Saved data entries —
——————————
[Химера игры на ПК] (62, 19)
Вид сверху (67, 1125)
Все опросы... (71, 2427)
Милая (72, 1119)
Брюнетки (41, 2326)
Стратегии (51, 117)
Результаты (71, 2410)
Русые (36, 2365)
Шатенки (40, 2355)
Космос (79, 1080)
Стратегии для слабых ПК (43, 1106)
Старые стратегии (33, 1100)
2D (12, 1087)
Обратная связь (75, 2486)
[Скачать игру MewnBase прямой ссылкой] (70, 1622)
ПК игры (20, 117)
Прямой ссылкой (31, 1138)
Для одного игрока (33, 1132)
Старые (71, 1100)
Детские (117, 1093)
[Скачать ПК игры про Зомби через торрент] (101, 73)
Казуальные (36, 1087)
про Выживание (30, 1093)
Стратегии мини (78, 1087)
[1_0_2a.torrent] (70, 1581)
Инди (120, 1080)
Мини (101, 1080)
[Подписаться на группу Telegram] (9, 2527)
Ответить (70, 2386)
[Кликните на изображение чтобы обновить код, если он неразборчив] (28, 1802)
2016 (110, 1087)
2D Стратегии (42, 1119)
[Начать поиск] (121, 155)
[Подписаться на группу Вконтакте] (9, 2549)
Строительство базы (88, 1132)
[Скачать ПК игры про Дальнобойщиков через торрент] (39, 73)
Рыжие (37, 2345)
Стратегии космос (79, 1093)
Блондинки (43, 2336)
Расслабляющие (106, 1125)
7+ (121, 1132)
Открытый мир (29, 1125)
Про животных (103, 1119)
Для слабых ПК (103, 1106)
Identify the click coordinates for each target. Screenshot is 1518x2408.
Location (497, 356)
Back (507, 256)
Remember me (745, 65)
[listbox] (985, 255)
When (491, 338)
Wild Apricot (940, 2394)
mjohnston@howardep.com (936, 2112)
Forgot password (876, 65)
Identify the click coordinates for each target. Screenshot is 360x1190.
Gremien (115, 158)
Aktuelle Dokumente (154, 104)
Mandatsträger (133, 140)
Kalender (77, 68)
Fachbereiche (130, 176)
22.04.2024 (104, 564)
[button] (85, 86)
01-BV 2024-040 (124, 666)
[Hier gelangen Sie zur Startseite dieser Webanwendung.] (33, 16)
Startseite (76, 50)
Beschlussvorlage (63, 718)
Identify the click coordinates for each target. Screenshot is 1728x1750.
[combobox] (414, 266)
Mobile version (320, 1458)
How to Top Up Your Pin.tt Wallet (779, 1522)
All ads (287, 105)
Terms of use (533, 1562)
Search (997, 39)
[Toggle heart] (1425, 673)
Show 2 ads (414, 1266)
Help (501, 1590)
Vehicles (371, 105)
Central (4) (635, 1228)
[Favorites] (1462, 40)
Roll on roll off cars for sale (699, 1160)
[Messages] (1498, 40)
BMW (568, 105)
——————————
Return the span of lines in the data above that opens at the line with "Мини (101, 1080)" and closes at the line with "Для слабых ПК (103, 1106)", exactly, ends included, nothing else.

REPLY —
Мини (101, 1080)
[Подписаться на группу Telegram] (9, 2527)
Ответить (70, 2386)
[Кликните на изображение чтобы обновить код, если он неразборчив] (28, 1802)
2016 (110, 1087)
2D Стратегии (42, 1119)
[Начать поиск] (121, 155)
[Подписаться на группу Вконтакте] (9, 2549)
Строительство базы (88, 1132)
[Скачать ПК игры про Дальнобойщиков через торрент] (39, 73)
Рыжие (37, 2345)
Стратегии космос (79, 1093)
Блондинки (43, 2336)
Расслабляющие (106, 1125)
7+ (121, 1132)
Открытый мир (29, 1125)
Про животных (103, 1119)
Для слабых ПК (103, 1106)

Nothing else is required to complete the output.